Pitt had no answer for Notre Dame's pass offense and lost 43–22 to the delight of the 52,215 Homecoming fans. Daryle Lamonica connected with end Jim Kelly for three touchdowns and with Clay Stephens for another. Lamonica completed 17 of 27 for 243 yards and four touchdowns. Don Hogan (6-yard run) and Ron Bliey (12-yard run) scored the other Irish touchdowns. Ed Rutkowski kicked 5 extra points and also ran for a two-point conversion. In the second quarter, Pitt managed to score on a Jim Traficant 4-yard run, and a 56-yard run by Ed Clark to cut the halftime lead to 29–14. Pitt's final touchdown was a 93-yard kick-off return by Fred Mazurek. The Panthers converted twice on 2-point conversions. First on a Paul Martha run and then on an Ed Clark pass to John Jenkins.

Pitt earned 12 first downs and gained 235 total yards. Ed Clark led the Panthers' rushing with 76 yards on 6 carries, Rick Leeson added 66 yards on 9 carries. Jim Traficant completed 3 of 10 passes. Pitt lost 3 fumbles. Notre Dame had 23 first downs and gained 420 total yards. Irish end Jim Kelly caught 11 passes for 127 yards.

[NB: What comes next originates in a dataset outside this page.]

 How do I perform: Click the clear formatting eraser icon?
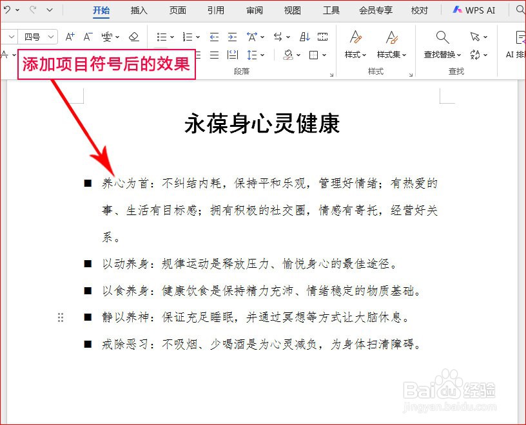pyautogui.click(x=133, y=37)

The Pitt starting line-up for the game against Notre Dame was Al Grigaliunas (left end), Gary Kaltenbach(left tackle), Tom Brown (left guard), Paul Cercel (center), John Price (right guard), Ed Adamchik (right tackle), Eugene Sobolewski (right end), Glenn Lehner (quarterback), Peter Billey (left halfback), William Bodle (right halfback) and Rick Leeson (fullback). Substitutes appearing in the game for Pitt were John Jenkins, William Howley, Joe Kuzneski, Robert Long, John Maczuzak, John Draksler, Bernard LaQuinta, Ray Popp, Charles Ahlborn, John Holzbach, James Irwin, Ralph Conrad, Ernie Borghetti, Jim Traficant, Fred Mazurek, Sam Colella, Francis Novak, Ed Clark, Robert Roeder, Paul Martha, John Ozimek, John Telesky and Lou Slaby.

| Team | 1 | 2 | 3 | 4 | Total |
|---|---|---|---|---|---|
| Pitt | 0 | 14 | 0 | 8 | 22 |
| • Notre Dame | 22 | 7 | 7 | 7 | 43 |

===at Army===

On November 17, the Panthers played a second game on a neutral field. Pitt played Army at Yankee Stadium in New York City. Pitt led the series 5–2–2, but the past two games were ties. First-year Coach Paul Dietzel's Black Knights were 6–2 on the season.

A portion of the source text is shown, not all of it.